It's not exactly 58 brats in 10 minutes. But for amateurs, it's not an unimpressive feat, either.
A few years ago, a buddy sent out an e-mail with a unique contest that he'd seen attempted at Wrigley Field, I believe. And he thought it would be a fun way for a bunch of guys to spend a few hours around a television set or a radio. Or...in person at the game, if you happened to have an extra hundred bucks to throw away on food and beverages.
The contest is called The 999.
Nine hot dogs.
Nine 16-oz. beers.
In nine innings of baseball. From first pitch to final out.
The first year, no one in a group of about 10 people who attempted it made it to the end. Last year, one lone Champ(!) did it in about seven innings, topping a couple of his dogs with chili just for extra added oohs and ahhs.
And this year, three out of a group of seven crossed the finish line late in the eighth inning or early in the ninth. I may or may not have been one of those three. I admit to nothing.
Fine. It was me. I'm a Nine-Nine-Niner.
The key to finishing is knowing which method of attack will best suit your digestive system. The neat-and-orderly method of one hot dog, one bun, one beer, one inning may work well for some. But we've modified the rules a bit to allow for 12 12-oz. beers instead of nine 16-oz. beers, so as to bypass the plastic bottles. Same amount of beer, though.
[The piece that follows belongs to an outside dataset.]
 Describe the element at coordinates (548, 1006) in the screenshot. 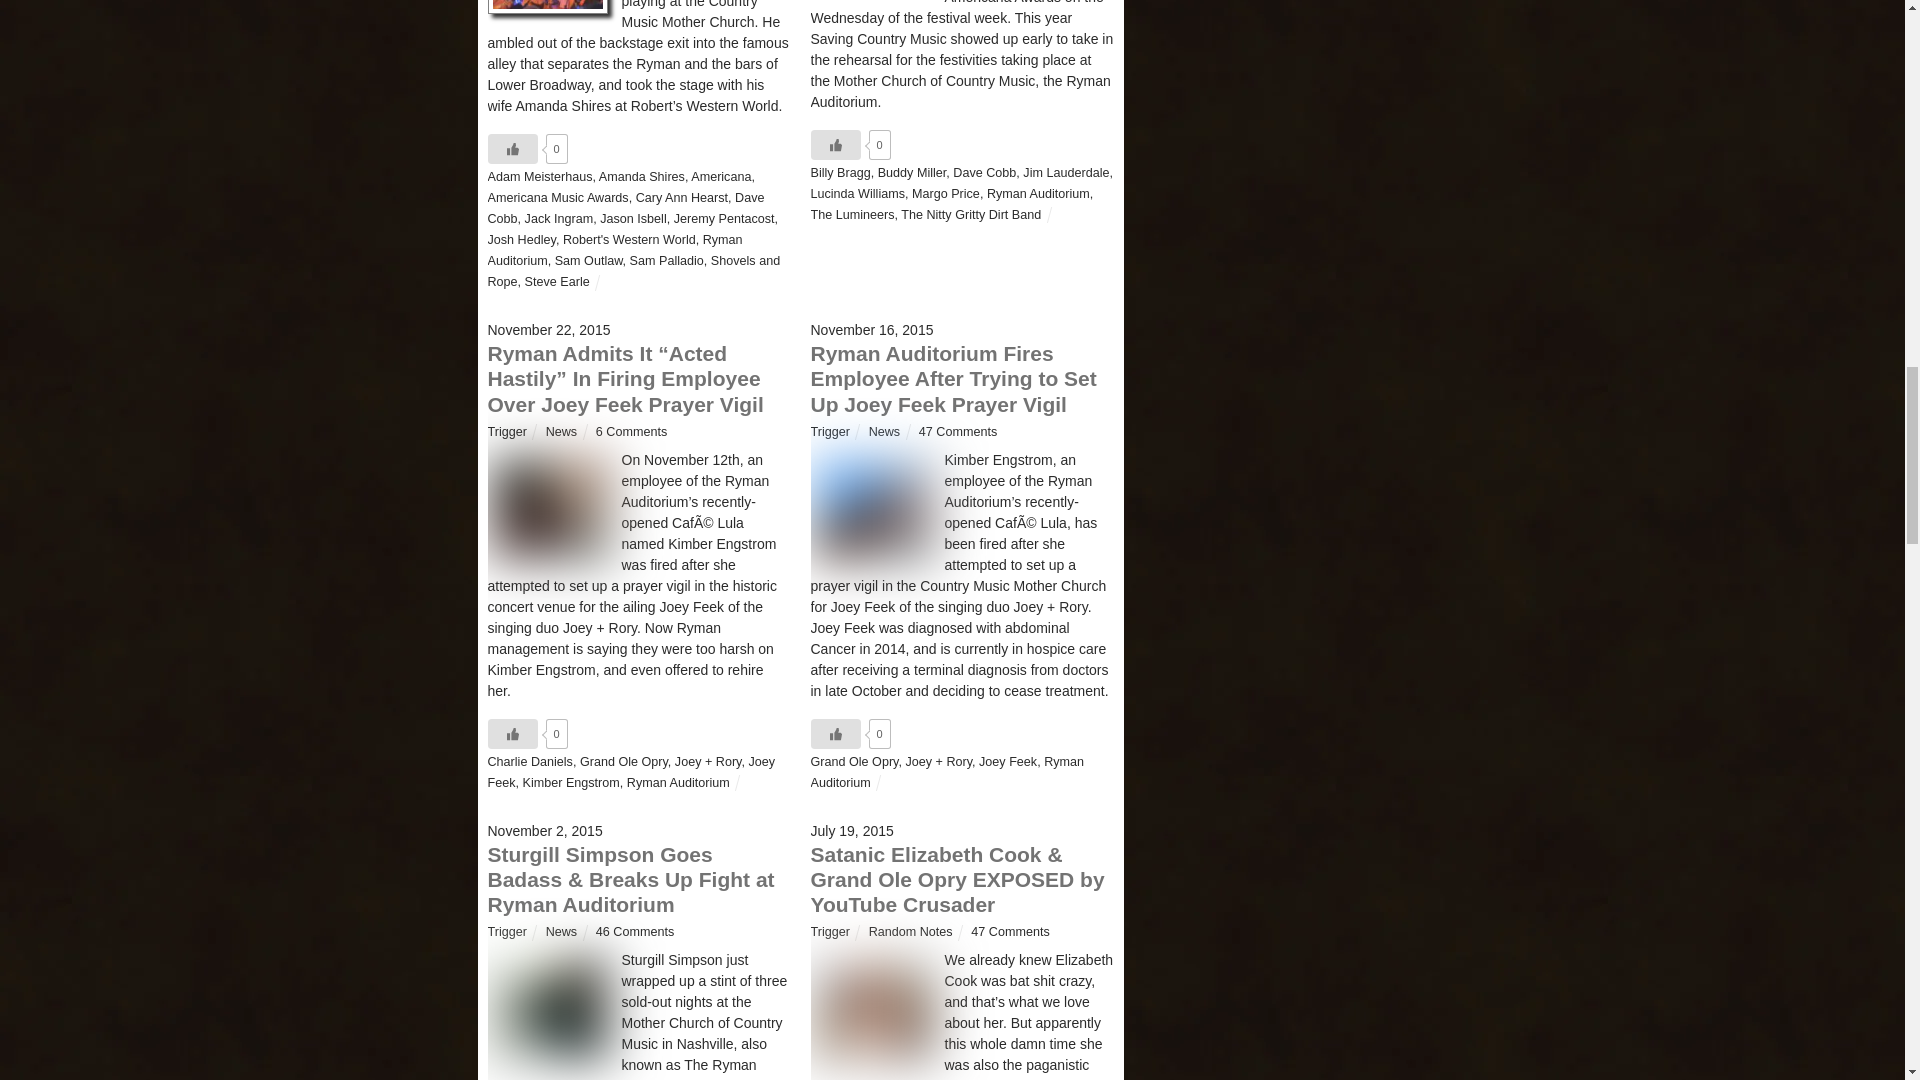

One participant in the inaugural contest opted to eat all of his hot dogs in the first three or four outs of the game. That's just hot dogs...no buns. But the bread got to him before he got to the finish line.
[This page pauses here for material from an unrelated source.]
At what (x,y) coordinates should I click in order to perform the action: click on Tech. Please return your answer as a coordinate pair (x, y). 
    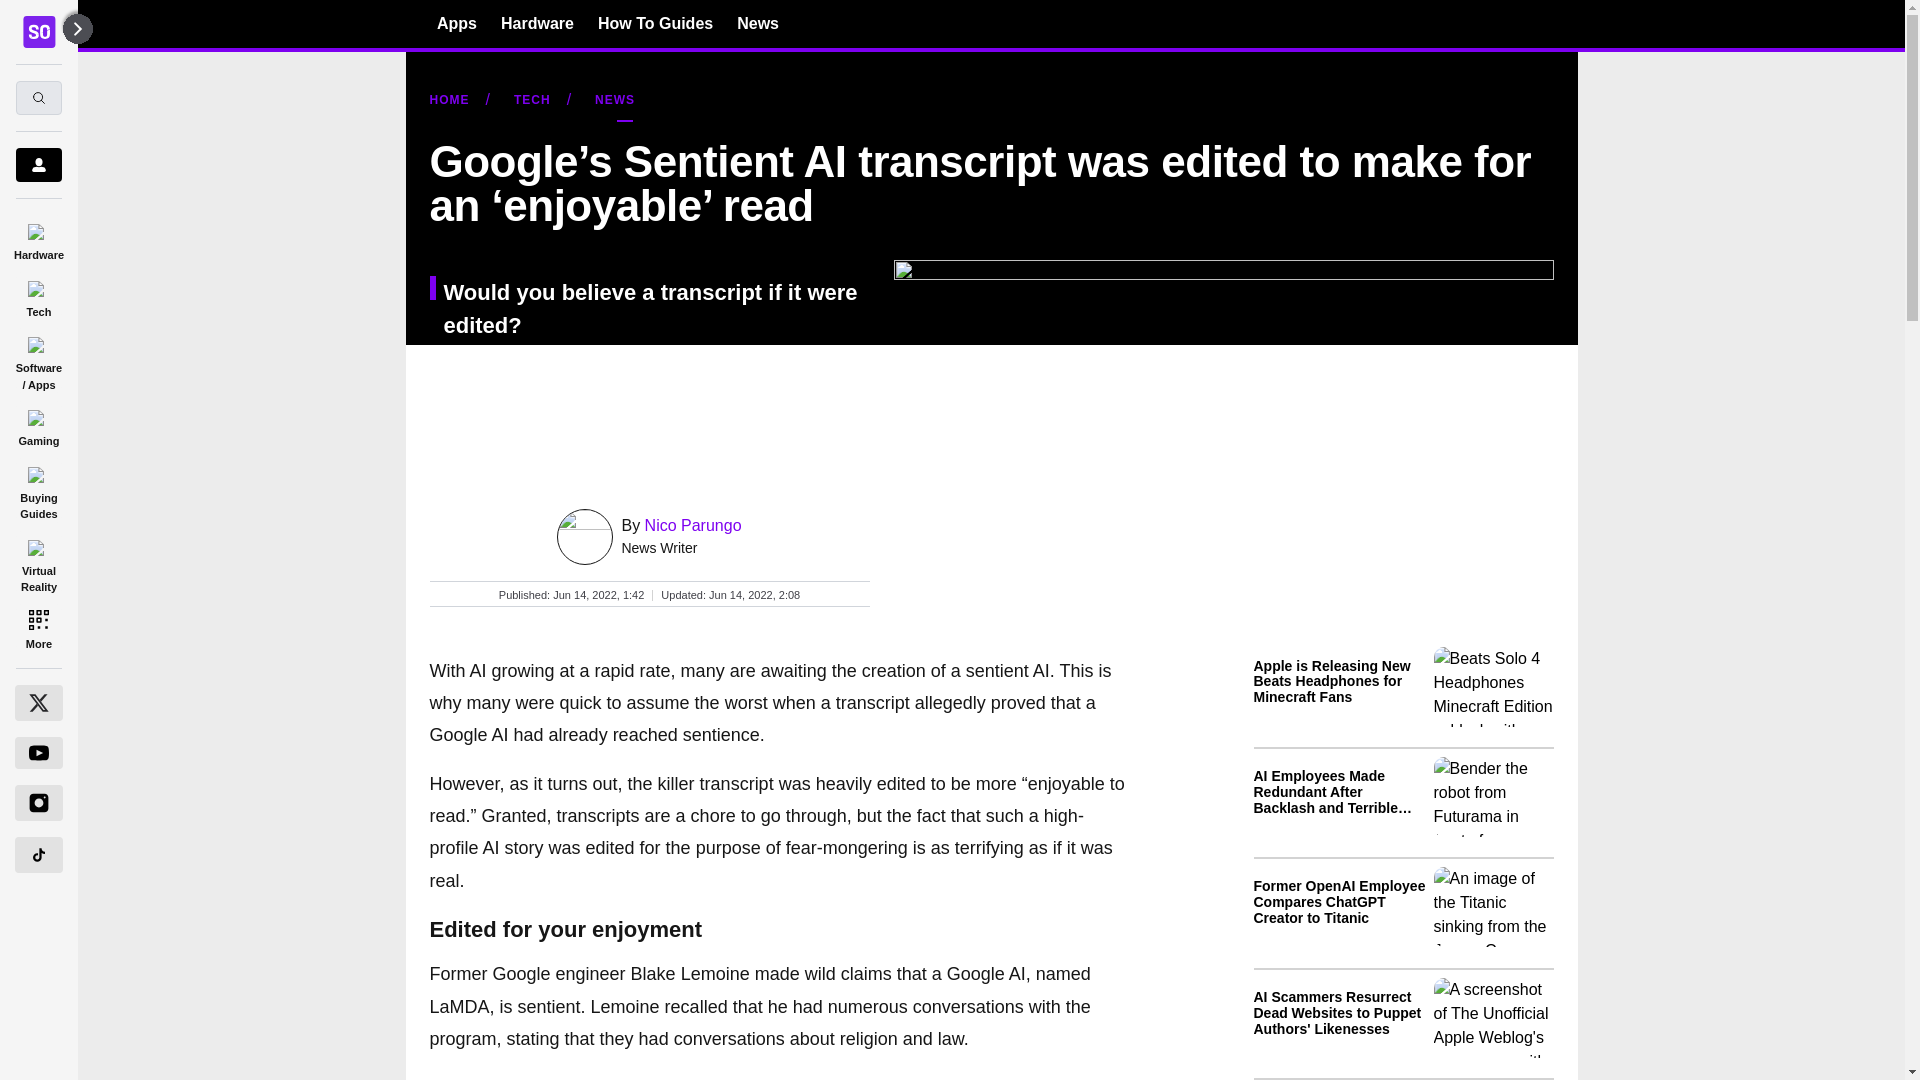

This year, one of the winners drank all of his beers (or perhaps it was 11 of them) before going to the grill for a dog. I had three or four beers and then told myself, "I'm hungry," and went to put a couple notches in the dog-and-bun column.
It becomes a grind near the end, and the one main rule of NO digestive system reversal can be difficult to avoid. That's how we lost two of our participants this year, although one of them gave it the old college try to remain a contestant. I'll spare you the disgusting, but valiant, details.
Oh, and what did we do to celebrate our 999 victory? Drank beer and played cards for much of the rest of the night, of course.
I went grocery shopping on Monday night after getting back from my weekend. Hot dogs were not on my list.
Can't wait to see which one of the seven deadly sins they create a contest for next.
"Lust, Pride, Sloth and Gluttony, or as we call them these days,
"getting in touch with your sexuality," "raising your self-esteem,"
"relaxation therapy," and "being a recovered bulimic."